2. (1) Définitions Les définitions qui suivent s’appliquent à la présente loi.

 

« Indien » Personne qui, conformément à la présente loi, est inscrite à titre d’Indien ou a droit de l’être.

 

[32]        Comme l’appelant n’a pas apporté de preuve qu’il était déjà une personne inscrite à titre d’Indien au registre des Indiens, on doit regarder si l’appelant a le droit d’y être inscrit. L’article 6 de la LI prévoit quelles sont les personnes qui ont le droit d’être inscrites au registre. Cet article est reproduit ci-après :

 

Définition et enregistrement des indiens

Registre des Indiens

 

[…]

 

6.   (1) Personnes ayant droit à l’inscription — Sous réserve de l’article 7, toute personne a le droit d’être inscrite dans les cas suivants :

a)   elle était inscrite ou avait le droit de l’être le 16 avril 1985;

b)   elle est membre d’un groupe de personnes déclaré par le gouverneur en conseil après le 16 avril 1985 être une bande pour l’application de la présente loi;

c)   son nom a été omis ou retranché du registre des Indiens ou, avant le 4 septembre 1951, d’une liste de bande, en vertu du sous-alinéa 12(1)a)(iv), de l’alinéa 12(1)b) ou du paragraphe 12(2) ou en vertu du sous-alinéa 12(1)a)(iii) conformément à une ordonnance prise en vertu du paragraphe 109(2), dans leur version antérieure au 17 avril 1985, ou en vertu de toute disposition antérieure de la présente loi portant sur le même sujet que celui d’une de ces dispositions;

c.1) elle remplit les conditions suivantes :

(i)           le nom de sa mère a été, en raison du mariage de celle-ci, omis ou retranché du registre des Indiens ou, avant le 4 septembre 1951, d’une liste de bande, en vertu de l’alinéa 12(1)b) ou en vertu du sous-alinéa 12(1)a)(iii) conformément à une ordonnance prise en vertu du paragraphe 109(2), dans leur version antérieure au 17 avril 1985, ou en vertu de toute disposition antérieure de la présente loi portant sur le même sujet que celui d’une de ces dispositions,

(ii)         son autre parent n’a pas le droit d’être inscrit ou, s’il est décédé, soit n’avait pas ce droit à la date de son décès, soit n’était pas un Indien à cette date dans le cas d’un décès survenu avant le 4 septembre 1951,

(iii)       elle est née à la date du mariage visé au sous-alinéa (i) ou après cette date et, à moins que ses parents se soient mariés avant le 17 avril 1985, est née avant cette dernière date,

(iv)       elle a eu ou a adopté, le 4 septembre 1951 ou après cette date, un enfant avec une personne qui, lors de la naissance ou de l’adoption, n’avait pas le droit d’être inscrite;

d)   son nom a été omis ou retranché du registre des Indiens ou, avant le 4 septembre 1951, d’une liste de bande, en vertu du sous-alinéa 12(1)a)(iii) conformément à une ordonnance prise en vertu du paragraphe 109(1), dans leur version antérieure au 17 avril 1985, ou en vertu de toute disposition antérieure de la présente loi portant sur le même sujet que celui d’une de ces dispositions;

e)   son nom a été omis ou retranché du registre des Indiens ou, avant le 4 septembre 1951, d’une liste de bande :

(i)           soit en vertu de l’article 13, dans sa version antérieure au 4 septembre 1951, ou en vertu de toute disposition antérieure de la présente loi portant sur le même sujet que celui de cet article,

(ii)         soit en vertu de l’article 111, dans sa version antérieure au 1er juillet 1920, ou en vertu de toute disposition antérieure de la présente loi portant sur le même sujet que celui de cet article;

f)    ses parents ont tous deux le droit d’être inscrits en vertu du présent article ou, s’ils sont décédés, avaient ce droit à la date de leur décès.

▶ Consigne écrite A
Dans l'extrait sur le registre des Indiens, relevez mot pour mot le passage qui commence à "e)   son nom" et se termine à "de leur décès.".
▶ Consigne écrite B
Donnez toutes les dates différentes citées dans l'extrait sur le registre des Indiens.
Les items ci-dessous proviennent d'une autre source.

Enregistrements tirés d'une source de données:

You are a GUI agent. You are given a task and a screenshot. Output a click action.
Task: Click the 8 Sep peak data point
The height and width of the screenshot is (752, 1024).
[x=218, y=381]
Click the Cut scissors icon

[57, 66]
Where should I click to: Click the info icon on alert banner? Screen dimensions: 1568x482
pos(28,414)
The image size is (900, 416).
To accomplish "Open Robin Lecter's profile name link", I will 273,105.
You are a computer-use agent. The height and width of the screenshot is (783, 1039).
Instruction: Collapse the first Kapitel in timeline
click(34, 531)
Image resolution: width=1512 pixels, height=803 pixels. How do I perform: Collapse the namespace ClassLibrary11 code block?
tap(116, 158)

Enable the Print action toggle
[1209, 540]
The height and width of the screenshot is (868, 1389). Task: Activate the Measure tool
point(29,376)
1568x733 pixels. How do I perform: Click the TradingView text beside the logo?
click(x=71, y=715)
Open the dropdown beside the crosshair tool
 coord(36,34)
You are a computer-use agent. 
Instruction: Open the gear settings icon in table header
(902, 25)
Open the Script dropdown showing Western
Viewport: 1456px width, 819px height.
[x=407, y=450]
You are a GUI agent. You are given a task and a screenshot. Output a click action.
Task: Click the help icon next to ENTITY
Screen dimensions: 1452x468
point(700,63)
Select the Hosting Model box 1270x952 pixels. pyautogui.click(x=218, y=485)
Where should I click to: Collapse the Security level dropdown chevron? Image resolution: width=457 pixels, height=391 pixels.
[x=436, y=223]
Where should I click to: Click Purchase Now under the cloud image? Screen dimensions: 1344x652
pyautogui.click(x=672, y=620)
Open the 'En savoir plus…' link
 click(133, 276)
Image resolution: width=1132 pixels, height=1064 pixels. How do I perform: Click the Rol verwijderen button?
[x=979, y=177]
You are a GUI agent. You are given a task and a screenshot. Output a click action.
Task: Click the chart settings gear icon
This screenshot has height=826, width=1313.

▶ Réponse A
e)   son nom a été omis ou retranché du registre des Indiens ou, avant le 4 septembre 1951, d’une liste de bande :

(i)           soit en vertu de l’article 13, dans sa version antérieure au 4 septembre 1951, ou en vertu de toute disposition antérieure de la présente loi portant sur le même sujet que celui de cet article,

(ii)         soit en vertu de l’article 111, dans sa version antérieure au 1er juillet 1920, ou en vertu de toute disposition antérieure de la présente loi portant sur le même sujet que celui de cet article;

f)    ses parents ont tous deux le droit d’être inscrits en vertu du présent article ou, s’ils sont décédés, avaient ce droit à la date de leur décès.

▶ Réponse B
16 avril 1985
4 septembre 1951
17 avril 1985
1er juillet 1920